Monday, Feb. 20, 1928
Haunted Horseplay
Haunted Horseplay
THE HAUNTED HOUSE--Hilaire Belloc, illustrations by G. K. Chesterton --Harpers ($2.50). Rackham, also known as Rackham Catchings, was a nice house for a murder. Part of it was built in the time of Queen Elizabeth. Various stucco wings added to its ugliness through the ages. Among other things, it contained "many a bad watercolour by ladies of the place, living and dead; a few portraits in the drawing-room, one of which, almost black, was reputed to be a Gainsborough." Rackham had come into the possession of Mrs. Hilda Maple, a widow with a business head. She filled it with bogus antiques, planned to sell it at a huge profit. But her nephew, John Maple, who considered himself the rightful heir of Rackham, resolved to buy it at a humble figure. One weekend, Hilda invited to Rackham, with the idea of hornswoggling them into buying the place, gouty Lord Mere de Beaurivage and Lord Hamilcar Hellup, a retired U. S. millionaire. Lord Hellup's daughter, Bo, and her lover, John Maple, were also on the scene with nefarious plans. Being something of a ventriloquist and wearing spooky robes, John Maple makes Rackham seem haunted. Gouty Lord Beaurivage is carried out in a fit of fright. Hilda agrees to sell Rackham to John Maple at his price, falls into the arms of Lord Hellup crying: "Hannibal! ... I mean, Hamilcar!" O happy ending! O lack of murder!
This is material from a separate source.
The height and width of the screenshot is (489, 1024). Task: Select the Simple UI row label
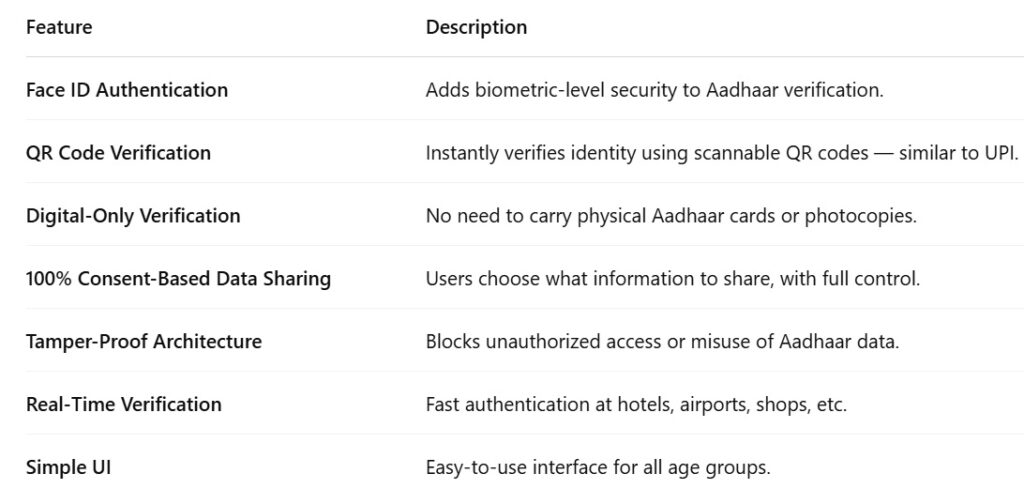69,467
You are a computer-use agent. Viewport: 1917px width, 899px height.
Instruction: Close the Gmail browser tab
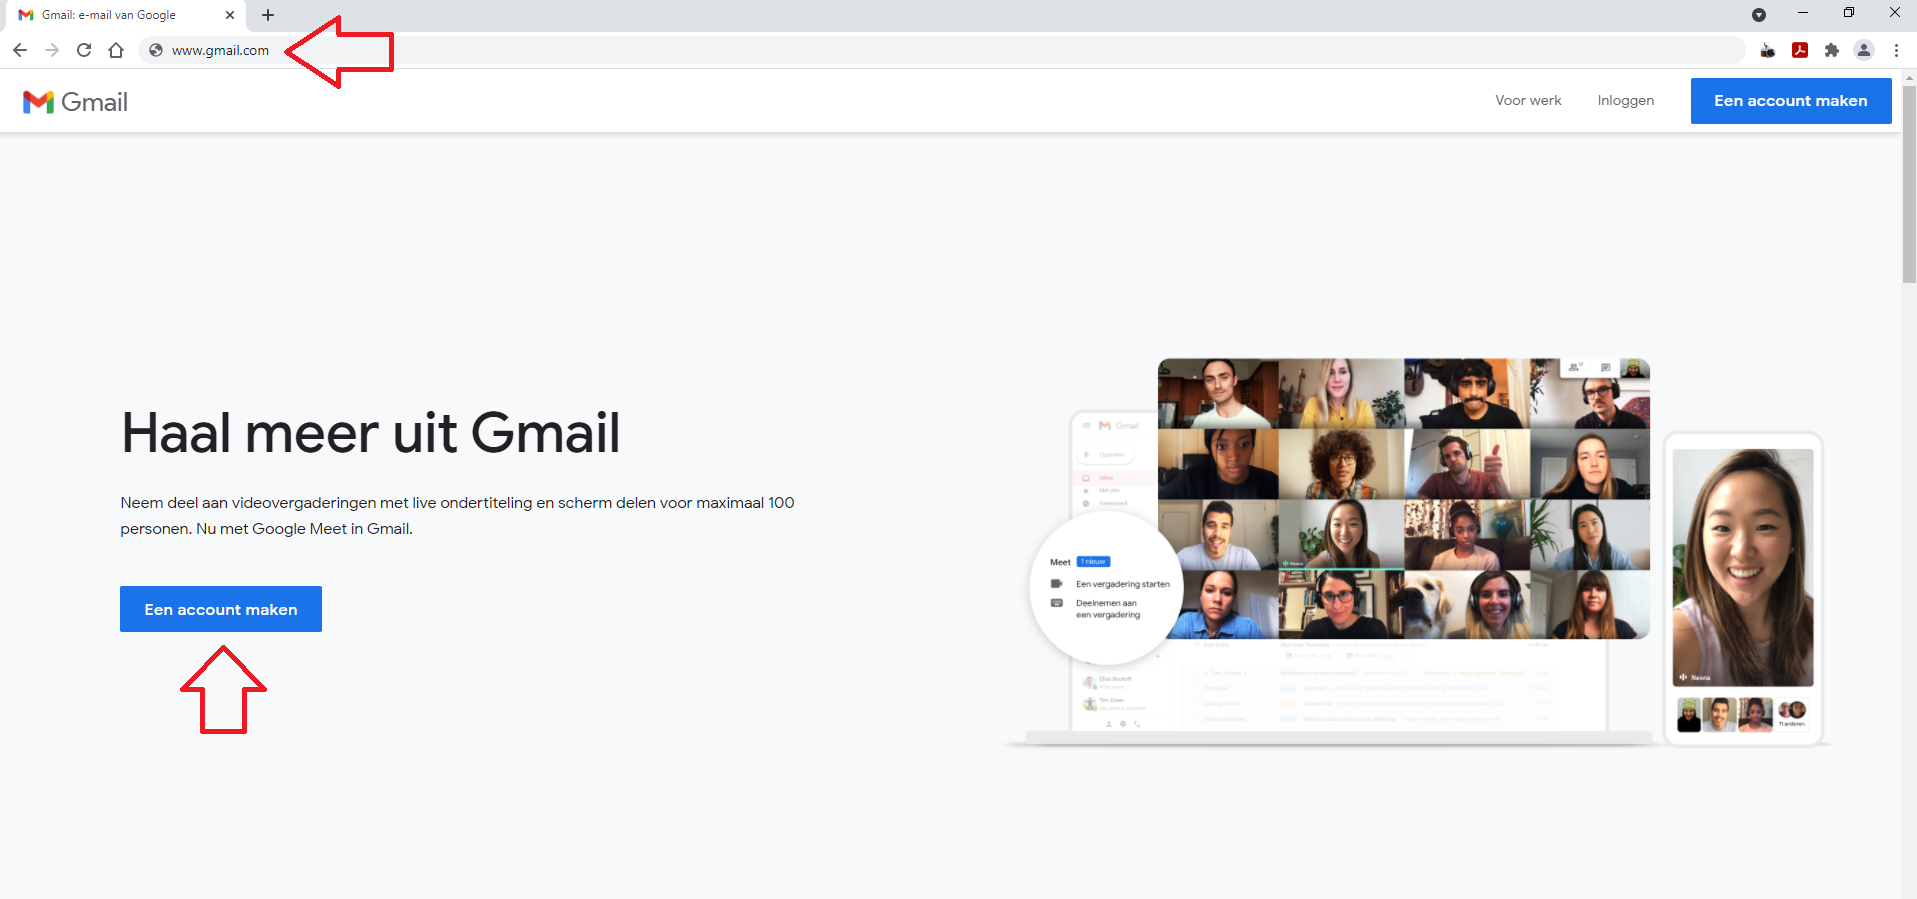pyautogui.click(x=230, y=15)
Author Belloc, Catholic historian-essayist, is not satirizing mystery stories; he is having a happy holiday. Only an Englishman can fill so many pages with a simple story and have so much fun doing it. The 25 illustrations by G. K. Chesterton suggest what Bud Fisher might have scribbled at the age of eight; are amusing.
Bonney Homily
THE BONNEY FAMILY--Ruth Suckow-- Knopf ($2.50). There are two old Bonneys, four little Bonneys--Warren, Sarah, Wilma & Wilfred. Mr. Bonney, a country clergyman, moves from the humble but well-beloved village of Morning Sun to a college town so that his children may have the advantage of college education. When this has had its effect, redheaded, eccentric Warren is a well-tamed professor; Sarah is a kind, sensible, placid young spinster; Wilma is married and faraway; Wilfred, who had especially liked rabbits or other animals, is dead in France. Wise Mrs. Bonney is dead too, and foolish, likable Mr. Bonney has inexplicably taken himself another wife. This humble, quiet homily, neither gay nor tragic, has a brown plainness of treatment to match its substance. It is a novel for those who do not mistake savagery for sincerity, rage or ribaldry for realism, who can bear with a certain lack of energy and emphasis when it is not replaced with drooling "poignance."
Stranded
HIGH GROUND -- Jonathan Brooks -- Bobbs Merrill ($2). Liberally educated in all the finer shades of political corruption, U. S. newsreaders have a ready sympathetic throb for the lone graft fighter. To Author Brooks such a figure looms so large that he ventures to draw the picture of an upstanding, small-city editor with solemn, biblical strokes. James Andrew Marvin, lonely Honest Man, is presented through the reverent chronicles of his five children (Matthew, Mark, Luke, John and Ruth). He emerges hard-hitting, high-minded, bad-tempered. Fighting heavily, with more goodwill than technique, he is defeated time and again by the subtler feints of a canny rival editor, a burly bartender, a cautious banker. His children, with the exception of the faithful Ruth, leave him stranded on his editorial high ground. The relentless climax of Marvin's failure gives dignity to a rather repetitious tale of puny struggles and mean treacheries.